A director and his girlfriend’s relationship is tested after they return home from his movie premiere and await critics’ responses.
Having Zendaya and John David Washington leading your film would seem like the perfect recipe for a masterful feast on screen. And with writer/director Sam Levinson (Euphoria) already having worked with the former, you wouldn’t be wrong to assume that you’d have a full course meal to enjoy with leftovers for days. That’s not the case with Malcolm & Marie. This came across as a desperate attempt for Oscar attention trying to measure up to some mystical auteur director that no one has ever heard of. That’s perfectly fine if executed with precision, but Levinson is too busy trying to be fanciful with useless extended dialogue that’s annoying, pointless, and loud.
After Malcolm (Washington) & Marie (Zendaya) return home from a highly anticipated movie premiere, their relationship is put to the test. What Levinson got right was his portrayal of Marie. Just seeing her take part in normal regular everyday actions like going to the restroom felt real and tangible. Without many words from her early on in the film, you could tell something was weighing heavy on her heart that she needed to express. This was a great way for the audience to attach themselves to her character, being able to relate in more ways than one. When she started to speak, it got even better. Her lines had meaning to them, and her delivery was on point. What also helped was the selection of jazz music playing over the background being ever so smooth and endearing.
Zendaya’s performance was simply outstanding. Her character Marie was a torn broken woman doing her best trying to hold all her pieces together before they start crumbling down. I only wish I could say the same about Malcolm but I can’t. His role was all over the place. Bad then good, then bad then worse. It’s difficult to depict how this was such a failure at a performance from such a good talent. His whole role felt forced and exaggerated. If you were ready to turn the film off within the first twenty minutes you wouldn’t be alone. Not only was the delivery awful, but the script in itself was. These two actors are talking not to each other, but to the audience as if we don’t know what’s going on. There is no reason to tell your cast members on the screen that you just came from a movie premiere. “Baby guess what I did tonight. I just premiered my biggest movie ever.” SHE KNOWS THIS!!! She was just there with you. This is just one of the many examples of not showing but telling. At this point, the film should’ve been titled, “Teach me like I’m 5,” because that’s how the director treated you.
Other than Zendaya, nothing gets better after this. Malcolm is the textbook example of toxicity. His character was disgusting. As soon as Marie challenged him on how she felt about their relationship, aka communication, Malcolm went out of his way to tear her down with verbal abuse. It was detestable. All he was doing was keeping her there to fuel his insecure ego. He also only screamed half the time. Nothing but screaming, hollering, and yelling looking like a fool. That’s not good acting.

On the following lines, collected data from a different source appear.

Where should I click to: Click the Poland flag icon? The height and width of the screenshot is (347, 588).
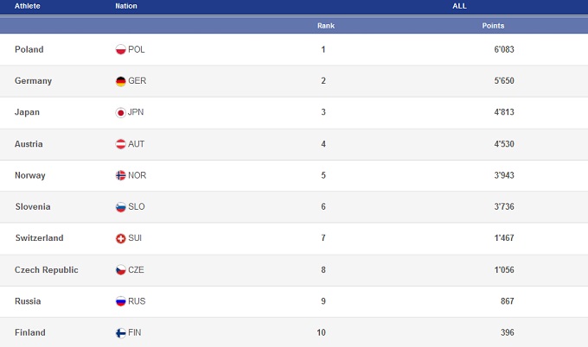coord(121,49)
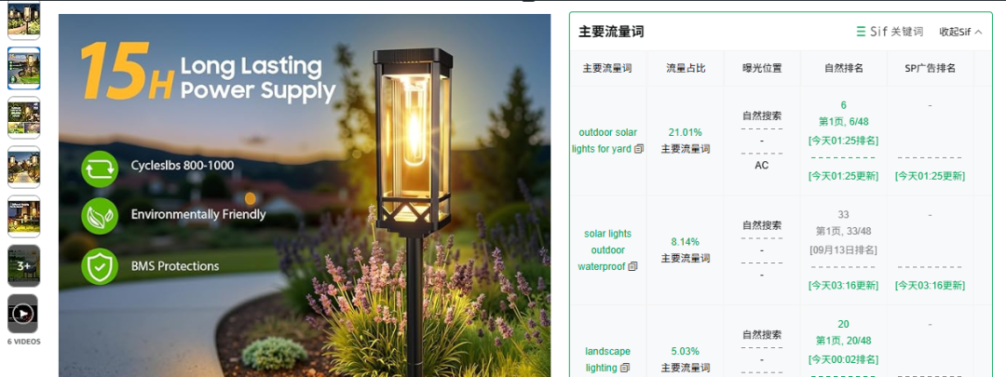1006x377 pixels.
Task: Click copy icon beside 'landscape lighting'
Action: (x=623, y=368)
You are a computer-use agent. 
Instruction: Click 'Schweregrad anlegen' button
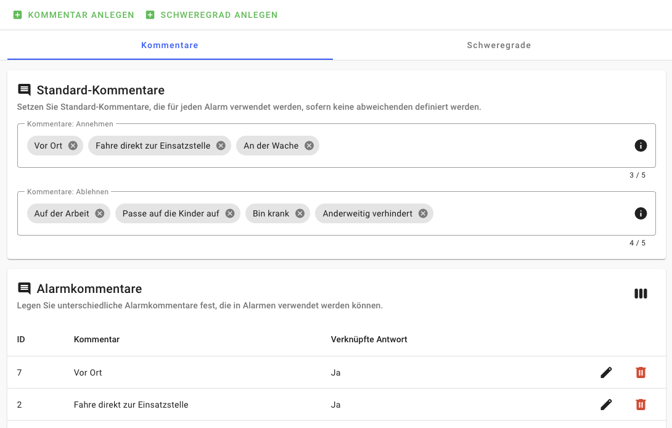coord(212,15)

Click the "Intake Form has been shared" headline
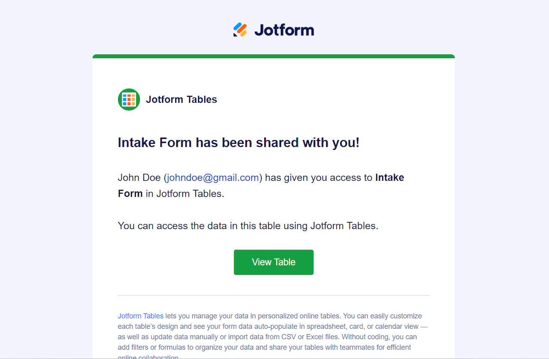pos(238,143)
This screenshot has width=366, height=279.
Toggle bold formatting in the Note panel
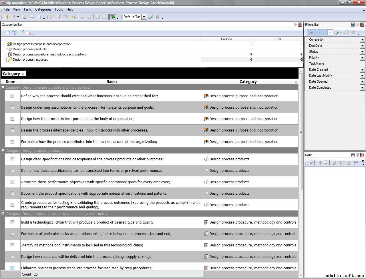334,163
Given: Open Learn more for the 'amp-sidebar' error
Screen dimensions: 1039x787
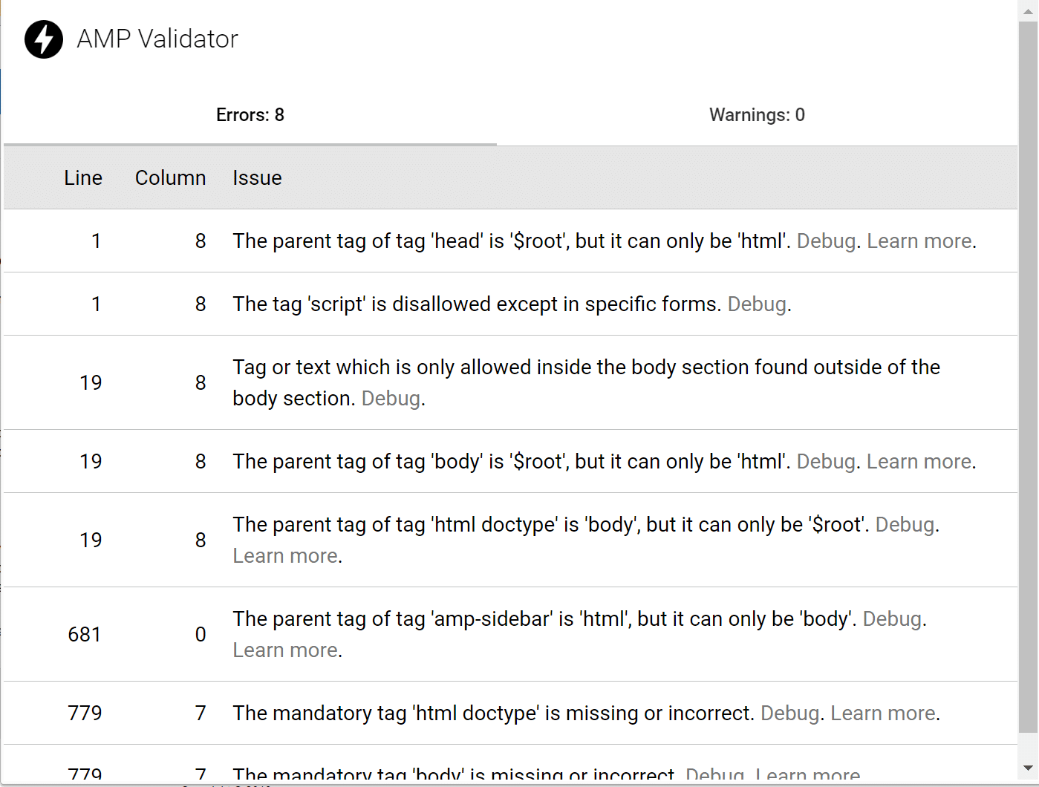Looking at the screenshot, I should 285,650.
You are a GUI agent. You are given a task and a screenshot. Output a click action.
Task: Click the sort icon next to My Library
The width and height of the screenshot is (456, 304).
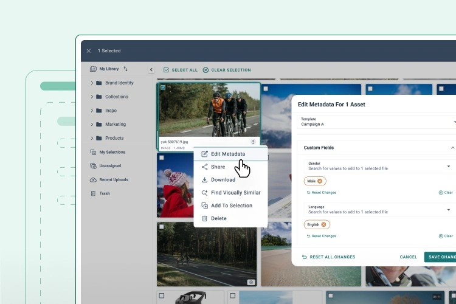[126, 69]
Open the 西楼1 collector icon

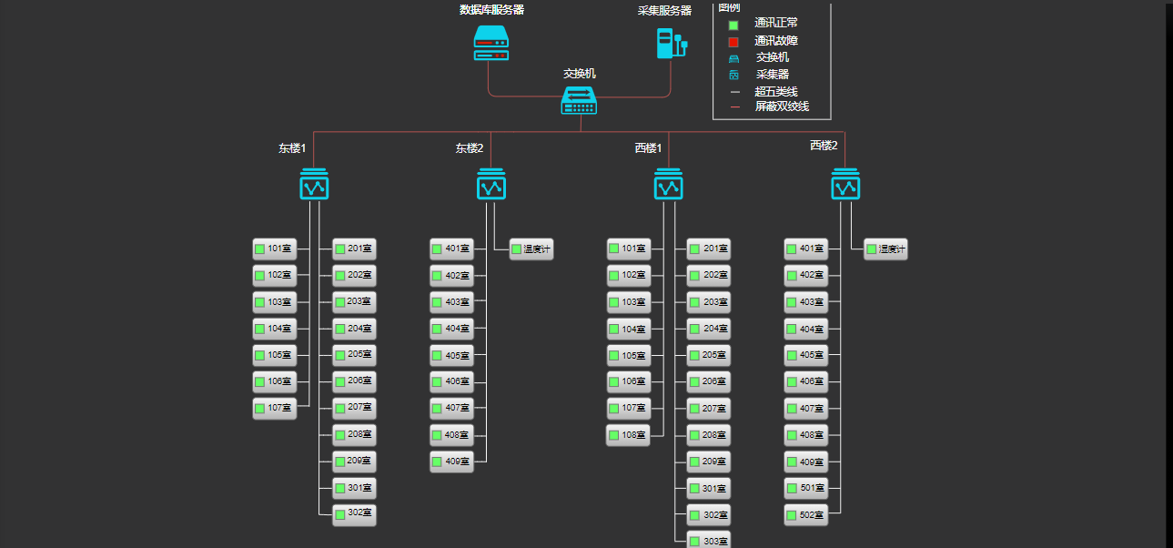pyautogui.click(x=669, y=184)
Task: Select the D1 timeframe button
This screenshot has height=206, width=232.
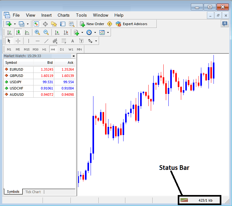Action: [62, 49]
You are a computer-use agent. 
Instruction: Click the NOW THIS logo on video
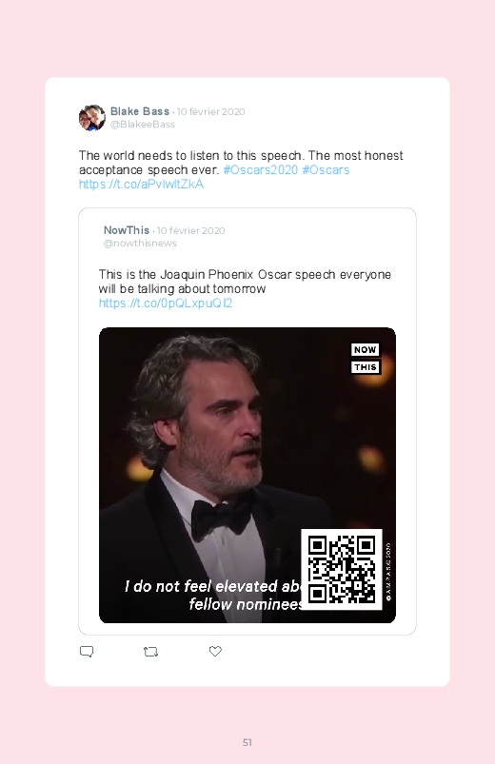point(366,358)
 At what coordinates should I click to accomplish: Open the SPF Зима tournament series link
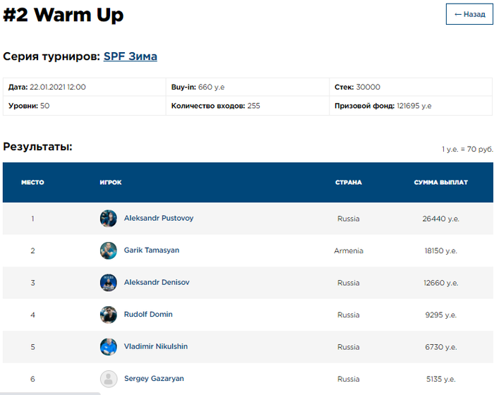click(131, 56)
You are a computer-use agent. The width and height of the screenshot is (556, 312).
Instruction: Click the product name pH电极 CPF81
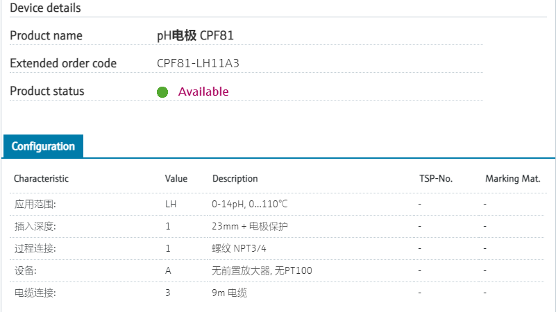coord(200,35)
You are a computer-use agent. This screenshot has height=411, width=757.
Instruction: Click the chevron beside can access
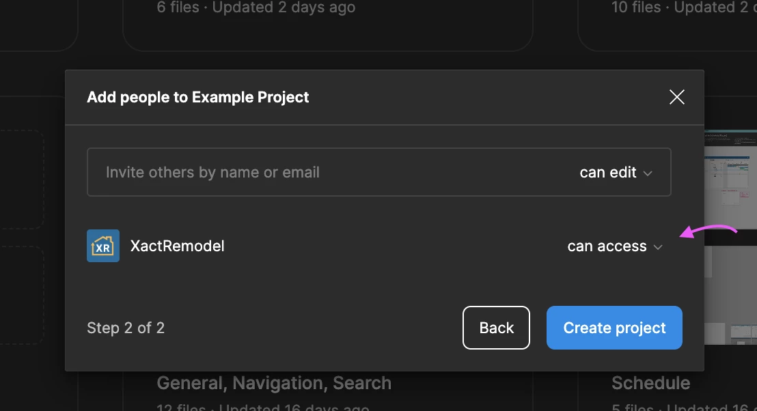657,247
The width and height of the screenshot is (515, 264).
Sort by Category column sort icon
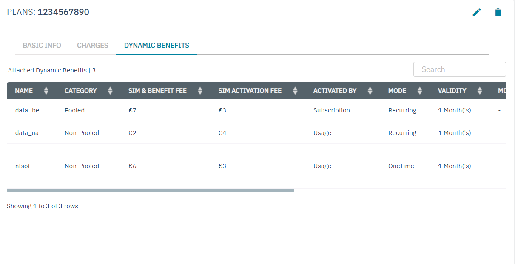110,91
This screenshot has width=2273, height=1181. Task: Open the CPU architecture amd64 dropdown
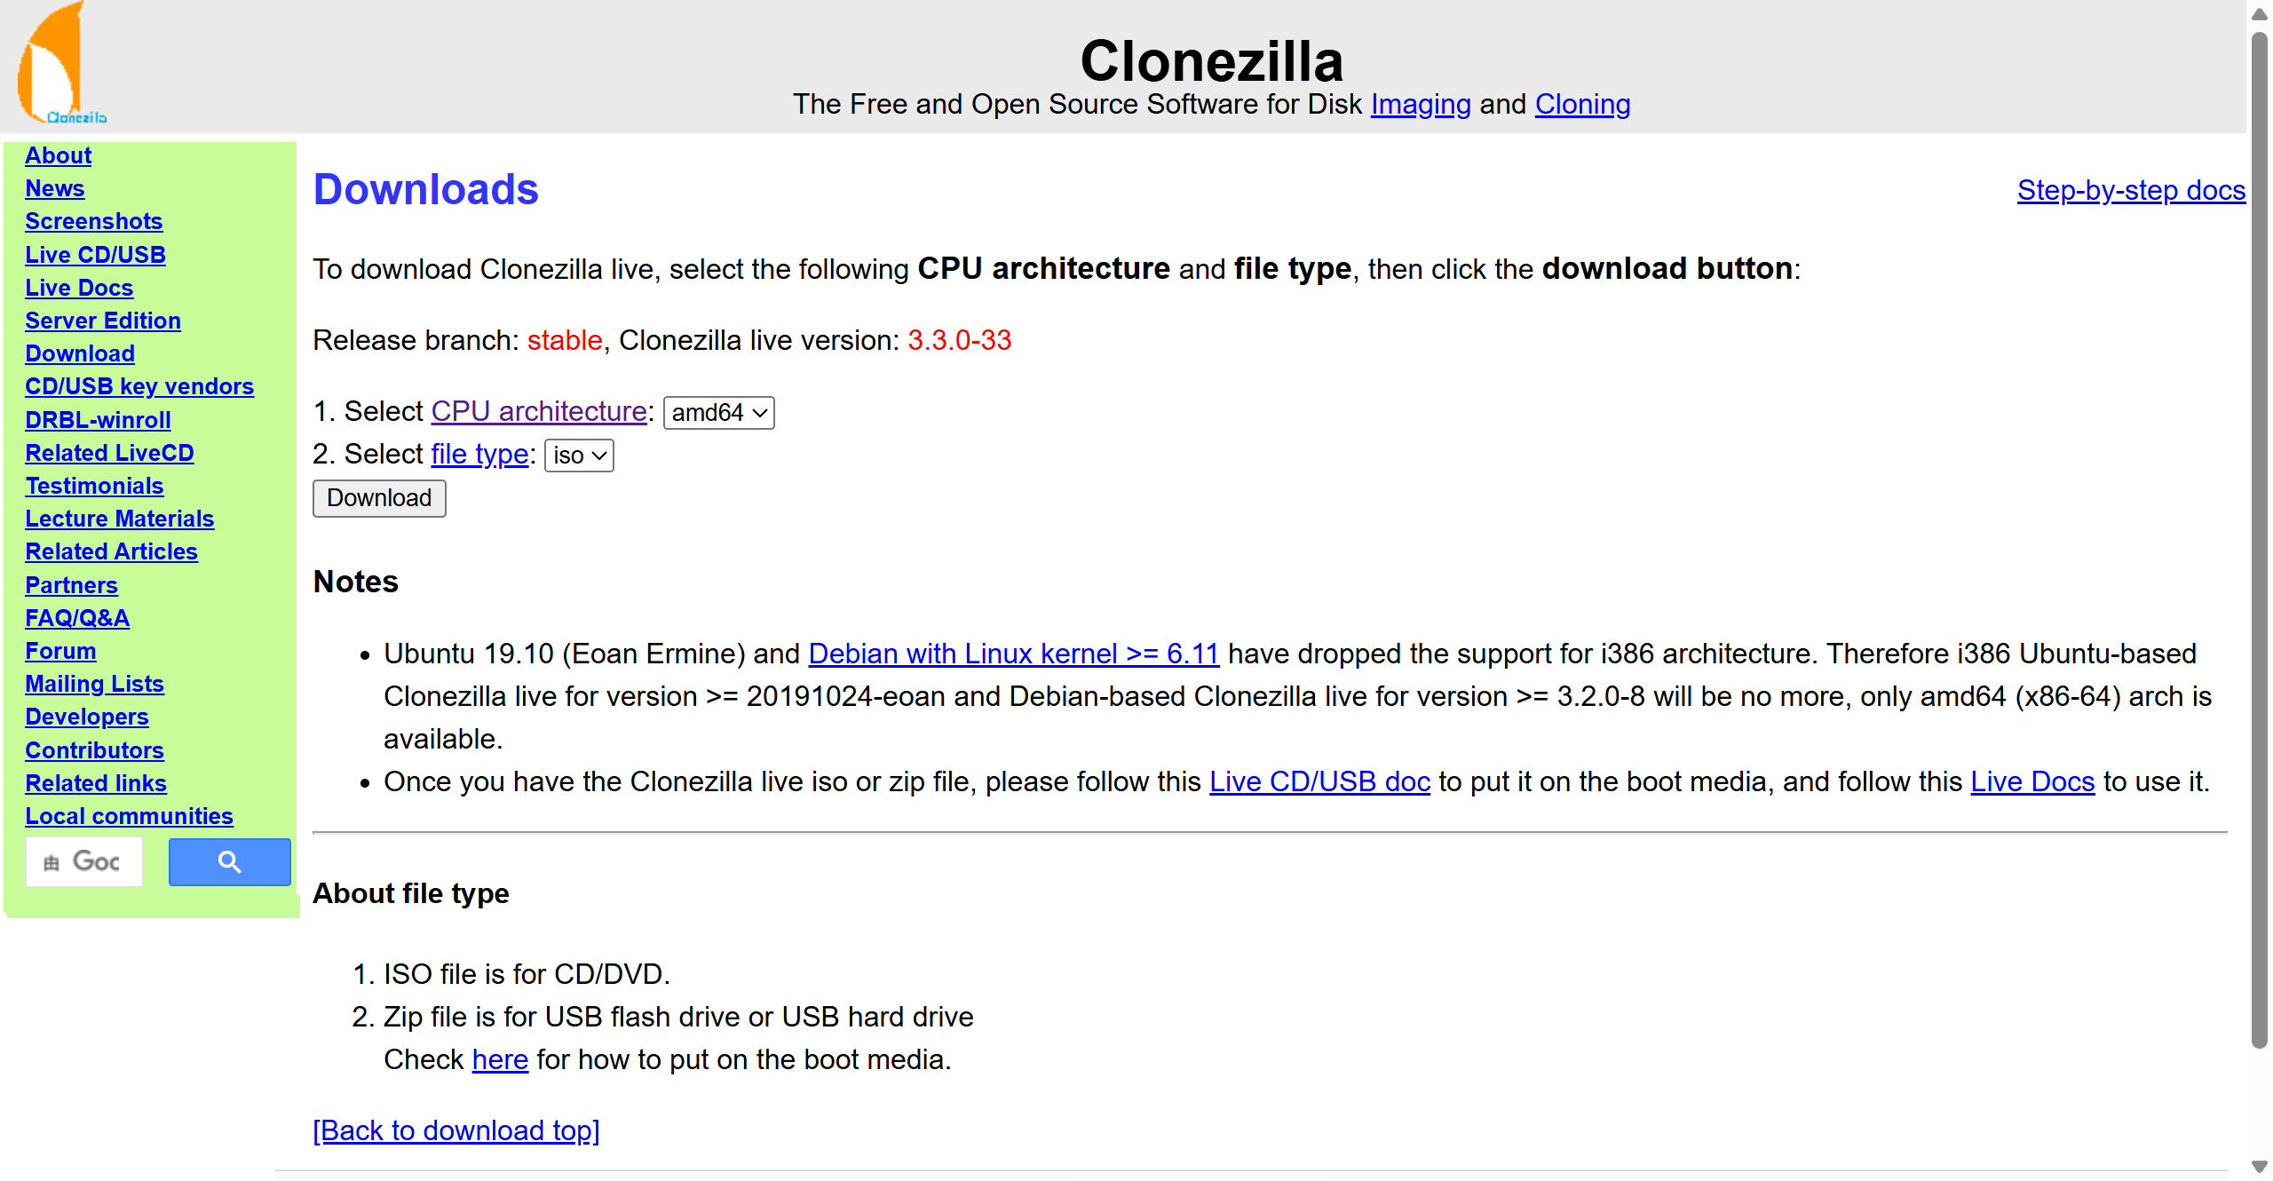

What’s also disappointing is the lack of chemistry between the characters. They didn’t seem like a real romantic couple, but instead, just two people stuck together just to be kept from boredom. Like their relationship was just existing so neither of them would be lonely. They both needed therapy but were too proud to take advantage of it if it was beating at the front door. If anything it was only sexual, which Marie voices during the film was the only thing she couldn’t complain about, but it was also weird seeing her in such a way. I know Zendaya is of age, but she still looks like a teenager with a grown forty-year-old man. Both great actors that don’t fit well together on screen in a romantic setting.
This film was a huge letdown and near failure. It’s still confusing why certain camera shots were chosen. Then to make matters worse the cast actually called those shots out as if the director was saying, “Look you see audience, do you see what I did with the camera?” Sometimes less is more, but Levinson apparently didn’t get that message.